Alum Robert Garcia elected mayor of Long Beach
Civic responsibility and a love of education drive the city’s top official
Robert Garcia MA ’05 has brought historic change to the highest public office in Long Beach.
At 36, he is the city’s youngest mayor to date, as well as its first Latino and openly gay mayor.
I was always interested in civic life and being involved.
Garcia, who received his master’s degree in communication management from the USC Annenberg School for Communication and Journalism, teaches at USC Annenberg and the USC Price School of Public Policy, as well as California State University, Long Beach and Long Beach City College. After earning his master’s degree, Garcia went on to receive a doctorate in higher education from Cal State Long Beach in 2010.
“I always wanted to be in education,” Garcia said. “I was always interested in civic life and being involved.”
From Peru to public office
For Garcia — who was born in Peru and immigrated to the United States with his family at age 5 — education was a steppingstone to a better life. Raised by his mother, aunt and grandmother in California, Garcia became the first in his family to graduate college, earning his bachelor’s degree in communication studies from Cal State Long Beach.
“Education is what gave my family and I a chance to succeed,” Garcia said. “Having that opportunity, and providing that same access for as many people as possible, is important.”
During his undergraduate career, Garcia was elected student body president, a role that ignited his interest in politics and passion for public service.
“Government is in the business of helping people, [by] providing security and education,” Garcia said. “There’s a role in government to help people.”
A successful career in politics
Garcia began his political career with a successful run for the Long Beach City Council, representing the First Council District in 2009, and he was elected vice mayor of Long Beach in 2012. Garcia credits the education he received in USC’s communication management program as being especially applicable to the political arena.
“It was a great experience and a great program,” Garcia said. “I had great instructors — Tom Hollihan in particular, who taught a great course on communication and politics. I learned a lot in that class, and I knew that [communication management] was the right program for me.”
For Hollihan, Garcia’s political promise was evident early on.
“Even as a student, Robert expressed a strong interest in public service,” Hollihan said. “He was an outstanding student in my media and politics class, and I closely followed his campaign for office.
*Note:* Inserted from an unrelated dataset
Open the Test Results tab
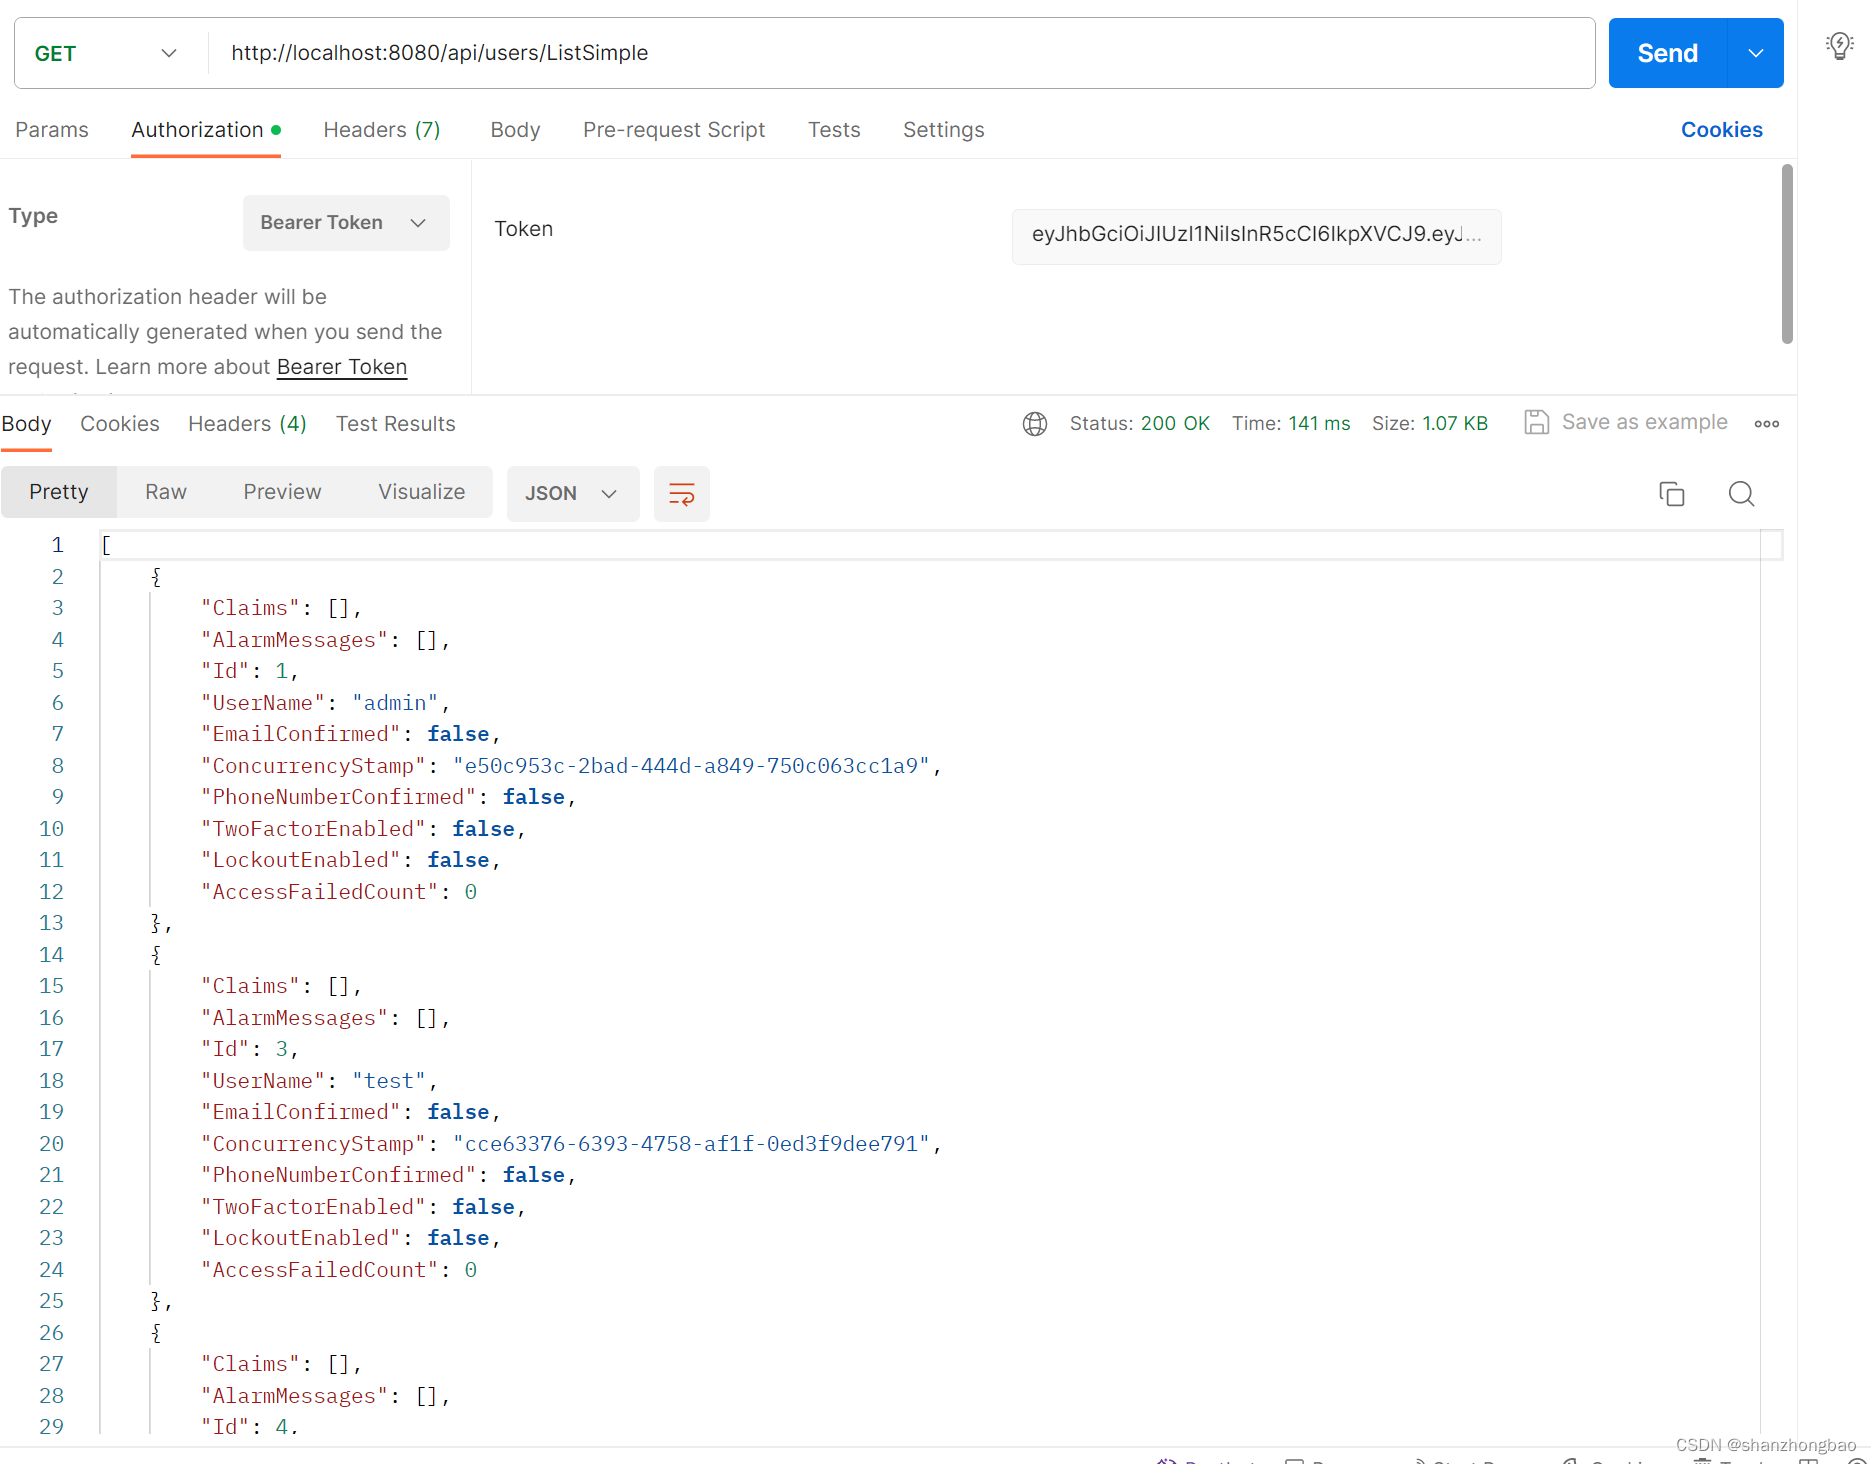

I was especially impressed by his clear and inspiring campaign messages and his social media strategy.”
Hollihan’s class instilled in Garcia an understanding about the importance of changing technology and communication systems, which he found to be especially useful in his campaign.
A drive for diversity
Another valuable aspect of Garcia’s experience as a communication management student, he said, was the diversity among students for which USC is known.
“There were students from all over the world, which was very beneficial to my growth,” he said.
Diversity was a hallmark of Garcia’s campaign, and it will continue to be an important issue as Garcia takes office as the mayor of an increasingly growing and diversifying city. Still, Garcia’s focus is first and foremost on serving the needs of all Long Beach residents.
“There’s historical implications [to my election,] but I’m really focused on being mayor for everyone,” Garcia said. “I represent everyone equally, regardless of skin color or who people love or what part of the city they’re from. I want to make sure that everyone in the whole city succeeds.”
In addition to his political career, Garcia has simultaneously taught journalism courses as an adjunct faculty member at USC Annenberg for three years, and he also mentors and advises students.
Though serving as mayor is now Garcia’s first priority, he hopes to be able to balance his passion for both government and education while in office.
“I would love to still be able to teach at Annenberg,” Garcia said. “That’s something I’d always like to do.”